Daha sonra bu koroya, AKP yanlısı medya da katıldı. İlk üç gün cansiperane bir şekilde Soma Holding’i savunan, işçilerin ölümünü kaderle açıklayarak katliamı meşrulaştırmaya çalışan Erdoğan ve AKP, tepkilerin büyümesi üzerine tutumunu değiştirdi. AKP hükümeti, maden patronunu gözden çıkararak işin içinden sıyrılmaya çalışırken, sanki kendisi sorumlu makamda değilmiş ve hesap vermesi gerekmiyormuş gibi konuşmaya başladı. Çalışma Bakanı Faruk Çelik, utanıp sıkılmadan taşeron sömürüsünden bile söz etti. Neredeyse esas sorumlu sendikalar ilan edilecekti. Tüm bu olanlar şu atasözünü akıllara getiriyor: Yavuz hırsız ev sahibini bastırır!

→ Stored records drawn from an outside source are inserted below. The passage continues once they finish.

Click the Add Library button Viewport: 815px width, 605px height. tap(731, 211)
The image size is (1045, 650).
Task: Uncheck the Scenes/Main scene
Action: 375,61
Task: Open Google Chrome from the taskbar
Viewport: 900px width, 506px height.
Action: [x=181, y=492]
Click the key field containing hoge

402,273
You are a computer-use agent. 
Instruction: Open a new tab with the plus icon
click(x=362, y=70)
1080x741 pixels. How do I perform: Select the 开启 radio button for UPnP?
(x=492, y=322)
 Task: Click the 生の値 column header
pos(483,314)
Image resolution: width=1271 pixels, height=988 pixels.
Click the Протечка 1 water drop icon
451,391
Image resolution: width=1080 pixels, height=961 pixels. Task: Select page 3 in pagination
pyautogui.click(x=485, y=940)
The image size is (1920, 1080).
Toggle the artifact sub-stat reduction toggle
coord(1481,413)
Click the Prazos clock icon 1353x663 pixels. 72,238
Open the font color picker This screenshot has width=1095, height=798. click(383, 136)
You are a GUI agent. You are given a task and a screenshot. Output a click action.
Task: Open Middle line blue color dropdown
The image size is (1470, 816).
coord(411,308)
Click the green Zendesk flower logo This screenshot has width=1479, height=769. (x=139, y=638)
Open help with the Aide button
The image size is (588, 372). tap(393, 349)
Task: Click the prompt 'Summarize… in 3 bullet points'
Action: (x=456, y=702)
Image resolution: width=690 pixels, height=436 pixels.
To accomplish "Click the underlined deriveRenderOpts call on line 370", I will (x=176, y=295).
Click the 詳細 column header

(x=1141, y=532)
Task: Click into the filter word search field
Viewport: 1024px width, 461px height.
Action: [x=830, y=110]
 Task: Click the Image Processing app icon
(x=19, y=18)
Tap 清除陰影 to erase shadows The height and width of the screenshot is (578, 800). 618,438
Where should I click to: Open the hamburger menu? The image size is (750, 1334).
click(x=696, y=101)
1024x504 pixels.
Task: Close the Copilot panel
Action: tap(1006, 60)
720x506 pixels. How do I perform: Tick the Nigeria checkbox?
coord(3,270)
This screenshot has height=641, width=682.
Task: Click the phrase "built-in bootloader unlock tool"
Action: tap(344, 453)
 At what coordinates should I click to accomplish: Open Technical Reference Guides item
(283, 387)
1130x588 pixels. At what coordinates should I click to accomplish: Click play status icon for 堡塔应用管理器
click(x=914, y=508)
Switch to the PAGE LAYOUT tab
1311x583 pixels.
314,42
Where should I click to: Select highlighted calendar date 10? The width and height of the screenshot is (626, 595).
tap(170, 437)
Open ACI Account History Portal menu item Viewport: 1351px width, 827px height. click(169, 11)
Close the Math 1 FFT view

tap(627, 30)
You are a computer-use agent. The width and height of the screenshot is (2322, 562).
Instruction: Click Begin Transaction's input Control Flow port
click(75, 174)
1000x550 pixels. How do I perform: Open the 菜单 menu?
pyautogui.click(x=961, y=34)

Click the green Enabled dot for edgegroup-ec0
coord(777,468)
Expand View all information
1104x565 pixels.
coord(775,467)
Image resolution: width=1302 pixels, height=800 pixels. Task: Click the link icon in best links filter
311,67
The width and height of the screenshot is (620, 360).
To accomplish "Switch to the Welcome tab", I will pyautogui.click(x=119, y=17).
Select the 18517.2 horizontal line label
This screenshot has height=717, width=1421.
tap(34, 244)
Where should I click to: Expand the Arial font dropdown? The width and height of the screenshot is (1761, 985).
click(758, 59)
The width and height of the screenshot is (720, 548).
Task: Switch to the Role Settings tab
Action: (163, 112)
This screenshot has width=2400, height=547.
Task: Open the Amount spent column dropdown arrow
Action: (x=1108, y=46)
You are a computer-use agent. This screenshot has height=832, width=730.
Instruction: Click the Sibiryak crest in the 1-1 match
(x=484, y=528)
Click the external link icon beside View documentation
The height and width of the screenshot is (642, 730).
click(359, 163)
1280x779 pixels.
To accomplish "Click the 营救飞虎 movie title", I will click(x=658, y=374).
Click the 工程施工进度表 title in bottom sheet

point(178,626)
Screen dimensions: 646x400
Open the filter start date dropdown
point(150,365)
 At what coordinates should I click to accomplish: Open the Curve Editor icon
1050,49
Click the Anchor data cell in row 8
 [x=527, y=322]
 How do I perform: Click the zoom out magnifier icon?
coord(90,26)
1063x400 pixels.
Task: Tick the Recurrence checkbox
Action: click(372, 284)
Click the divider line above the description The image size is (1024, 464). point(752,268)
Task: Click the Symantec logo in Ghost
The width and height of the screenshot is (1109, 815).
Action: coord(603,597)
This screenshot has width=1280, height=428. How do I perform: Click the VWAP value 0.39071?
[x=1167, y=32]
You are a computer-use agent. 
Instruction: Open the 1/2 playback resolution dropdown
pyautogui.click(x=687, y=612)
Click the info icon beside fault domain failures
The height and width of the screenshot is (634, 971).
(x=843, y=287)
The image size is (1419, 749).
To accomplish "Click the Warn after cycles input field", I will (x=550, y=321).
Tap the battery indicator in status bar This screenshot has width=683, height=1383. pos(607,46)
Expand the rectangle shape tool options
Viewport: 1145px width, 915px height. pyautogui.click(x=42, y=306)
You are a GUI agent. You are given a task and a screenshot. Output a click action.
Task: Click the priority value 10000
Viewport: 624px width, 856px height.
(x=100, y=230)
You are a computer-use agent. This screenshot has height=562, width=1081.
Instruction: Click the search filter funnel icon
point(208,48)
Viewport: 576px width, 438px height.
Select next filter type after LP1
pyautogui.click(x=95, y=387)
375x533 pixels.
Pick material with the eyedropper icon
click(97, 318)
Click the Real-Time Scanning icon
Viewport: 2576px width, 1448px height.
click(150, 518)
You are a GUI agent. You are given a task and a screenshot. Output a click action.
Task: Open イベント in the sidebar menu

Elbette medyanın iş kazaları ve iş cinayetlerinin üzerine gitmesi önemlidir. Ancak gerek medya gerekse AKP hükümeti tam anlamıyla ikiyüzlüce davranıyor. Asıl sorumlu olan ve hesap vermesi gereken AKP, sendikaları suçlayarak ve işbirliği yaptığı patronu tek suçlu gibi göstererek zeytinyağı gibi üste çıkmaya, kendisine gelen tepkileri unutturmaya çalışıyor. Medyanın ise esas derdi iş kazalarının önlenmesi ve iş cinayetlerinin son bulması değildir. AKP karşıtı medyanın esas derdi AKP’yi sıkıştırmaktır.
Ancak biz biliyoruz ki, bugün vahşi kapitalizmden söz edenler, bizzat bu sömürü sisteminin savunucularıdır. Şimdi taşerondan söz eden patron medyası, yıllarca devlete ait tüm işyerlerinin özelleştirilmesi için hükümetlere baskı yaptı. Medyaya göre işçi ücretleri yüksekti, sermaye yatırım yapamıyordu, işçiler erken emekli oluyordu, işçinin hakkını arayan sendikalar işyerinin huzurunu bozuyordu! Elbette tüm bunlar patronların istekleriydi ve medya da sahibinin sesi olarak yayın yapıyordu. Dolayısıyla özelleştirme, taşeronlaştırma, esnek çalışma, uzun iş saatleri, düşük ücretler yalnızca AKP’nin politikası değildir. Kapitalist sömürü düzeninin partisi olan AKP, bu politikaları patronlar adına uygulamaktadır. Bu nedenle iş kazaları ve iş cinayetlerinin sorumlusu, AKP ile birlikte patron medyası ve onların sömürü sistemidir.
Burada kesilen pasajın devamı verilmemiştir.